▸ **Requirement**
Below are the entries; give again exactly the lines from the one mentioning "Task: Click the Facebook bookmark icon" through the one mentioning "Screen dimensions: 1870x1024", inclusive.

▸ **Information supplied**
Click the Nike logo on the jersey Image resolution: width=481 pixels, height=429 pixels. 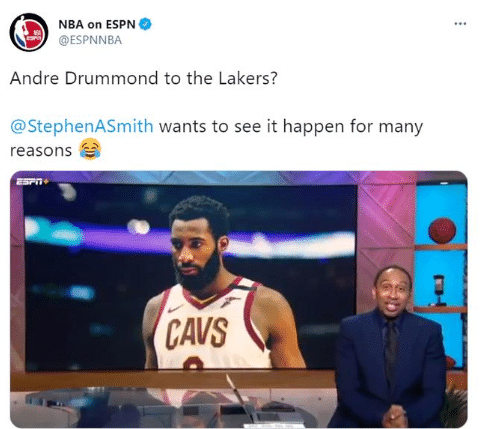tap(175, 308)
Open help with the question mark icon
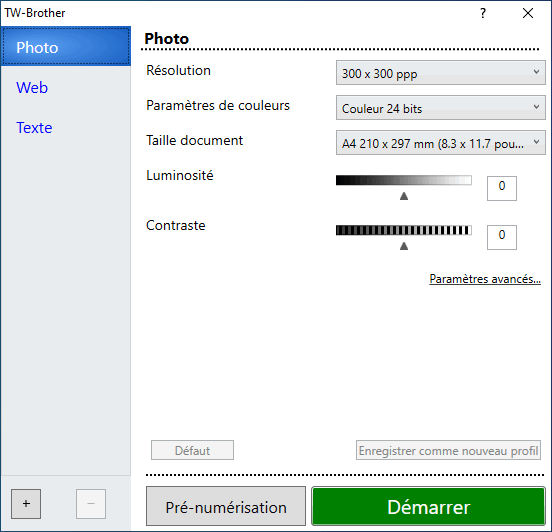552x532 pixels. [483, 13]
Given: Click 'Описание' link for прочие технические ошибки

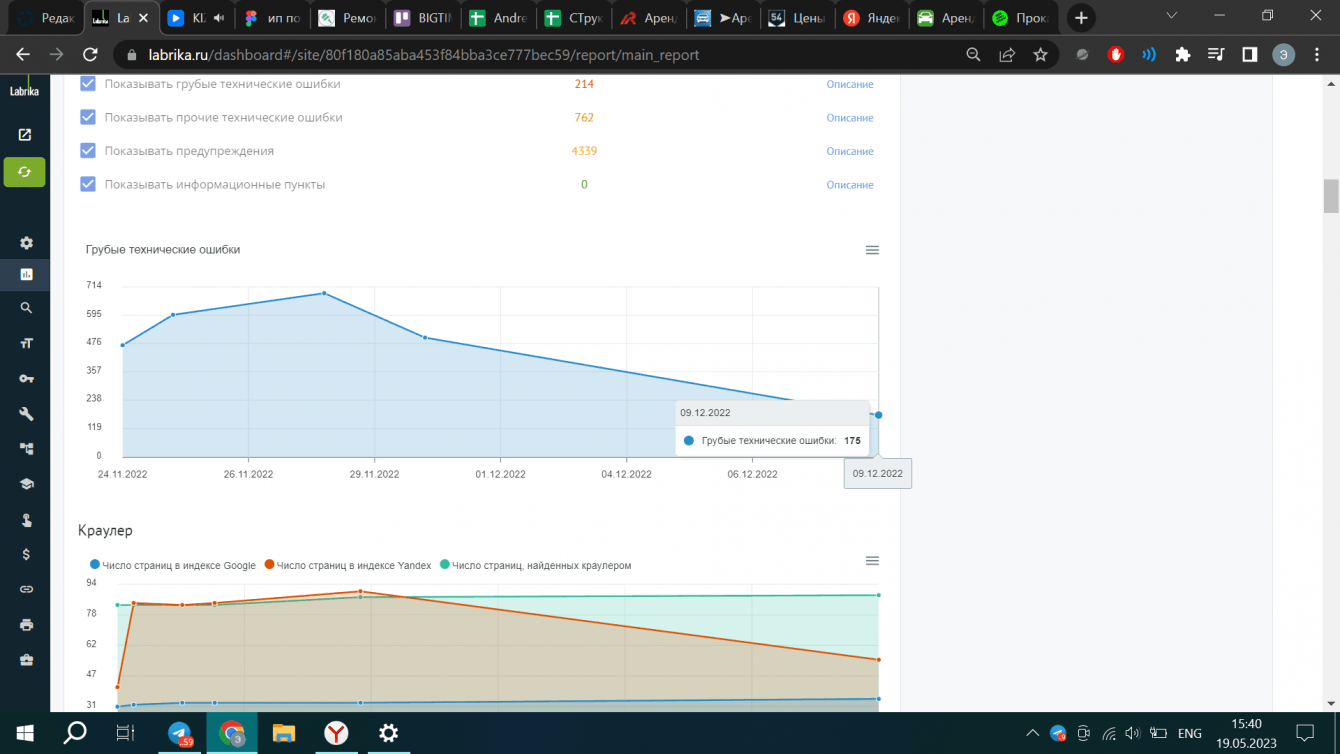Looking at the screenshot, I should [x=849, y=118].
...
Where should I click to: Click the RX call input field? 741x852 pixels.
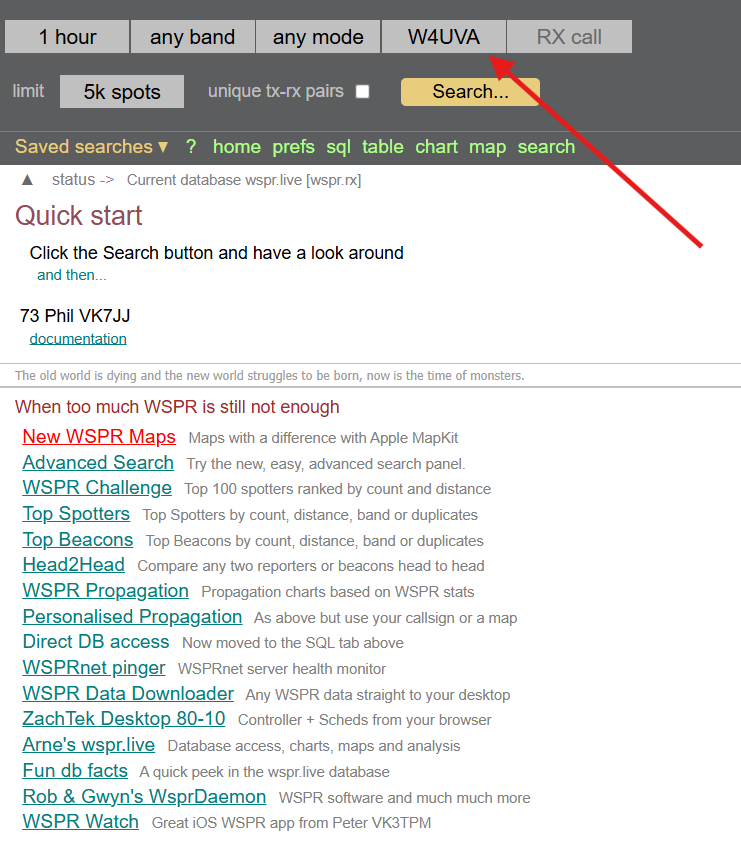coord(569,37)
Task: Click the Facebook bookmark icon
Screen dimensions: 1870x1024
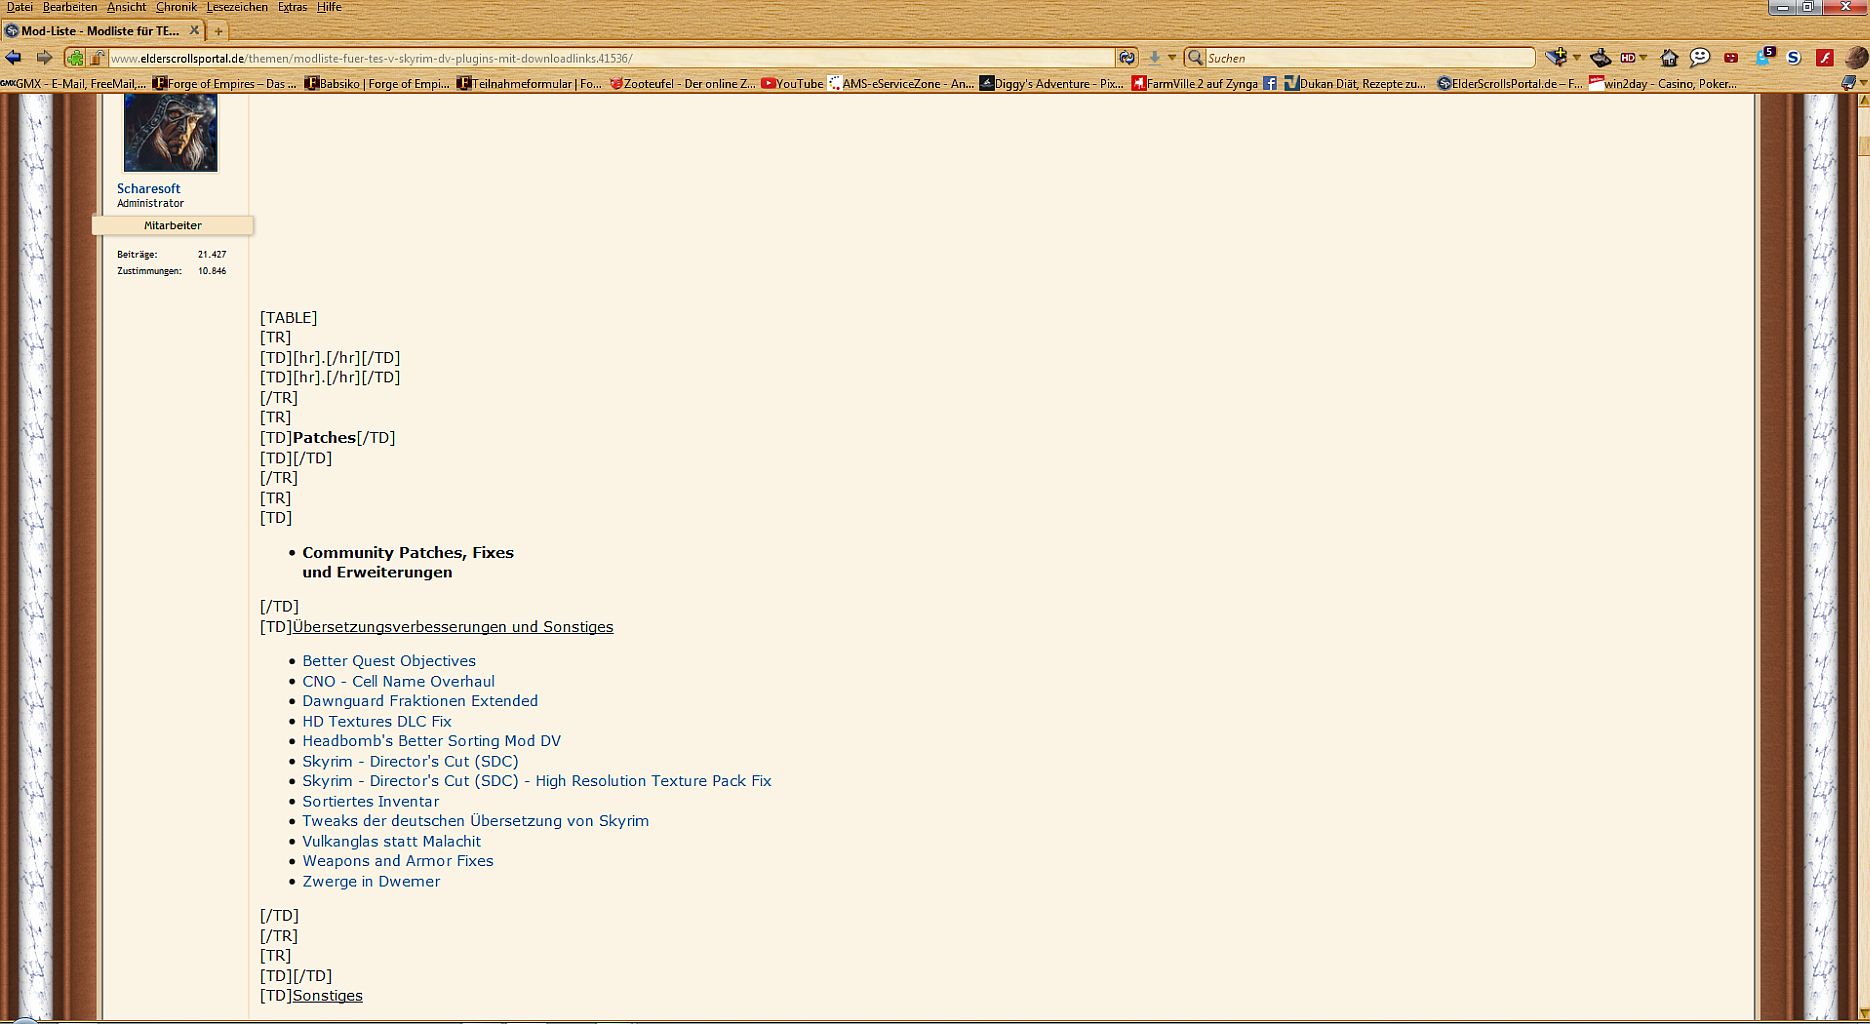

▸ **Answer to this problem**
Task: Click the Facebook bookmark icon
Screen dimensions: 1870x1024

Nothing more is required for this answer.